I cut a deal. I said that if I could use the telecommunications industry data model pattern from one of Len Silverston’s data model patterns books, modified minimally based on time-boxed interviews with the company’s best and brightest, I could deliver a fit-for-purpose model that could be extended and refined over a few additional weeks. And I did.
I’ve done this sort of thing many times now. I commonly use “patterns”, but it’s the way they’re applied that varies. Sometimes an ELDM is used to shape an Enterprise Data Warehouse (EDW). Other times it is used to define the XML schema for an enterprise service bus (ESB). Or maybe mold a master data management (MDM) strategy, or define the vocabulary for a business rules engine, or provide a benchmark for evaluation of the data architecture of a commercial-off-the-shelf package…
There’s a key message here.
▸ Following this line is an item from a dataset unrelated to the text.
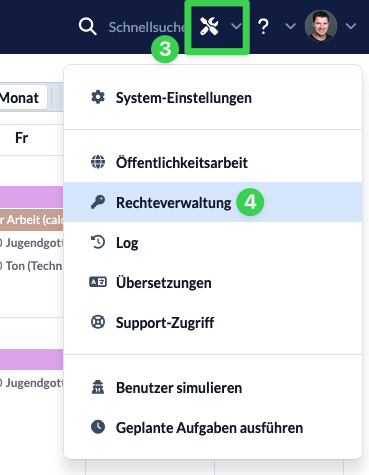Click the lifebuoy icon beside Support-Zugriff
This screenshot has width=369, height=475.
(x=98, y=322)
If you use a pattern-based ELDM for any of these initiatives, the job of information integration across them is much easier, as they are founded on a common information model. This is exactly what an IT manager at another of my clients wanted. But his challenges were daunting.
Some of you will recognize the data administration headaches when one company acquires another, and the two IT departments have to merge. It can be painful. Now try to imagine the following. As of June 30th, 2010, there were 83 autonomous, but related, organizations across Australia, each with something like 5 fundamental IT systems, and each of these systems had maybe 20 central entities. If they were all in relational databases, that might add up to something like 8,000 core tables. Then on July 1st, under orders of our national government, they become one organization. How do you merge 8,000 tables?
They had some warning that the organizational merger was going to happen, and they did amazingly well, given the complexity, but after the dust settled, they wanted to clean up one or two (or more!) loose ends.
Firstly, I created an ELDM (pattern-based, of course) as the foundation for data integration. It’s a bit of a story in its own right, but I ran a one-day “patterns” course for a combined team of business representatives and IT specialists, and the very next day, I facilitated their creation of a framework for an ELDM. It did take a few weeks for me to flesh out the technical details, but the important outcome was business ownership of the model. It reflected their concepts, albeit expressed as specializations of generic patterns. This agreed expression of core business concepts was vital, as we will shortly see.
A Data Vault Solution Looks Promising
The second major activity was the creation of an IT strategy that considered Master Data Management, Reference Data Management, an Enterprise Service Bus and, of course, Enterprise Data Warehouse components. The major issue identified was the need to consolidate the thousands of entities of historical data, sourced from the 83 disparate organizations. Further, the resulting data store needed to not only support Business Intelligence (BI) reporting, but also operational queries. If a “client” of this new, nationalized organization had a history recorded in several of the 83 legacy organizations, one consistent “single-view” was required to support day-to-day operations. An EDW with a services layer on top was nominated as part of the solution.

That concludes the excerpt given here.